The diagnosis, if suspected, is easily confirmed by an elevated serum cholestanol, and an increased urinary excretion of bile acids (the Children's Hospital, Sheffield, is the national UK centre for these biochemical assays). Treatment with CDA improves bile acid metabolism with normalisation of serum cholestanol. Such treatment may halt the disease progression or even reverse some of the deficits. The sooner the diagnosis is made and treatment given, the more favourable the response is likely to be.

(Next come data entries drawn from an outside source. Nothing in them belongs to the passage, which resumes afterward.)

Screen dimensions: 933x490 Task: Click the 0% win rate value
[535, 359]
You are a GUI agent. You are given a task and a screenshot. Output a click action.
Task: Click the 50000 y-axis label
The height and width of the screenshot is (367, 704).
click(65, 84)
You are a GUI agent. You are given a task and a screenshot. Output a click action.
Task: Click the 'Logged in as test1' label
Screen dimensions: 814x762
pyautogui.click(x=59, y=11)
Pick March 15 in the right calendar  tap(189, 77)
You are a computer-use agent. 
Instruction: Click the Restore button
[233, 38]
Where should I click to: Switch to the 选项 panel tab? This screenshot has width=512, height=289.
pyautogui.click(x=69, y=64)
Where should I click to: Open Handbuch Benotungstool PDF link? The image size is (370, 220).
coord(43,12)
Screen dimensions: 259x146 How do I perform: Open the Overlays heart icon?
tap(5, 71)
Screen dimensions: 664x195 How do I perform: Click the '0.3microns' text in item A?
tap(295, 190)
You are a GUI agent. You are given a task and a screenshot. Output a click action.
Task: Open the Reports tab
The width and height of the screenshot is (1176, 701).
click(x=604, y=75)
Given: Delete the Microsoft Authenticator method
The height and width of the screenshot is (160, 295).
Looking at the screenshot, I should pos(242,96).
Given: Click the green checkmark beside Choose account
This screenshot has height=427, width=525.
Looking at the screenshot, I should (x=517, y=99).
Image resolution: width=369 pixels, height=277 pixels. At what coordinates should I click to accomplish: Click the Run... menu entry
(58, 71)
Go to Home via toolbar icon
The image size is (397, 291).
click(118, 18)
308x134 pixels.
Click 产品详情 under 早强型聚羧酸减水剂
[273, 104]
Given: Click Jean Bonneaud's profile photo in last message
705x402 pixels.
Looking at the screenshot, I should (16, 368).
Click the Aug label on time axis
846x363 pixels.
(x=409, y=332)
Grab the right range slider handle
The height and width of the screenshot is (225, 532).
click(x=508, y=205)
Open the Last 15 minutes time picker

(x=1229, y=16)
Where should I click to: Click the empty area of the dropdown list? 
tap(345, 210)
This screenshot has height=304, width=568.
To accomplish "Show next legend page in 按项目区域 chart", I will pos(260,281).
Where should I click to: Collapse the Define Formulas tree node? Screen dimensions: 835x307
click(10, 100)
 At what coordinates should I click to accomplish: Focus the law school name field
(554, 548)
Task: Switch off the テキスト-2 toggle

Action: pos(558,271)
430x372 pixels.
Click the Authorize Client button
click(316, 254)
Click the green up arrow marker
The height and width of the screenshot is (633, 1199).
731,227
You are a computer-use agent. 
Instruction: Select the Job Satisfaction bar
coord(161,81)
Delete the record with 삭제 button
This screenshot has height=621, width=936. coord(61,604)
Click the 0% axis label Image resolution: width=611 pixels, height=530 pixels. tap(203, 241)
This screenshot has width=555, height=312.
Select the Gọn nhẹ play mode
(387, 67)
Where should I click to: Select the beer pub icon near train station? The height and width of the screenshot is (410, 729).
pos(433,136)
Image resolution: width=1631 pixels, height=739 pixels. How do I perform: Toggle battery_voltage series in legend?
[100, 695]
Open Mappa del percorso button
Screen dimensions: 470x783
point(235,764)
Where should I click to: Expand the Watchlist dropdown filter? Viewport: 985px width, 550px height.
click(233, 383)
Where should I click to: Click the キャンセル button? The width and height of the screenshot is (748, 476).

In a study involving 17 patients with CTX published in 1984, 15/17 (88%) had tendon xanthomata, 12/17 (71%) had cataracts and 13/17 (76%) had cerebellar dysfunction. In addition, 13/17 (76%) had cognitive problems and all patients had pyramidal signs with 7/17 having a mild peripheral neuropathy.4 After treatment with CDA (recommended dose is 250 mg three times daily), the authors reported that the cognitive deficits resolved in 10 patients, the pyramidal and cerebellar signs disappeared in 5 and improved in another 8. The improvement was associated with normalisation of the serum cholestanol and occurred within a year of starting treatment. In another series of 24 patients with CTX, 79% had an abnormal brain MRI, the most common finding being that of hyperintense lesions on T2-weighted images in the dentate nucleus. MRI also tends to demonstrate cortical volume loss in addition to the white matter changes implying axonal damage.5 MR spectroscopy also demonstrates an increase in brain parenchymal lactate implying diffuse brain mitochondrial dysfunction.6

While CTX is rare, it is one of the few genetic conditions that responds well to treatment, provided the diagnosis is made early. The diagnosis therefore should not be missed. The treatment with CDA is simple. Of interest, until the end of 2010, CDA was readily available from several different companies (estimated cost £375 (€425) per patient per year), but recently the supply has been limited with only one company still producing it and charging £15 000 (€17 000) per patient per year.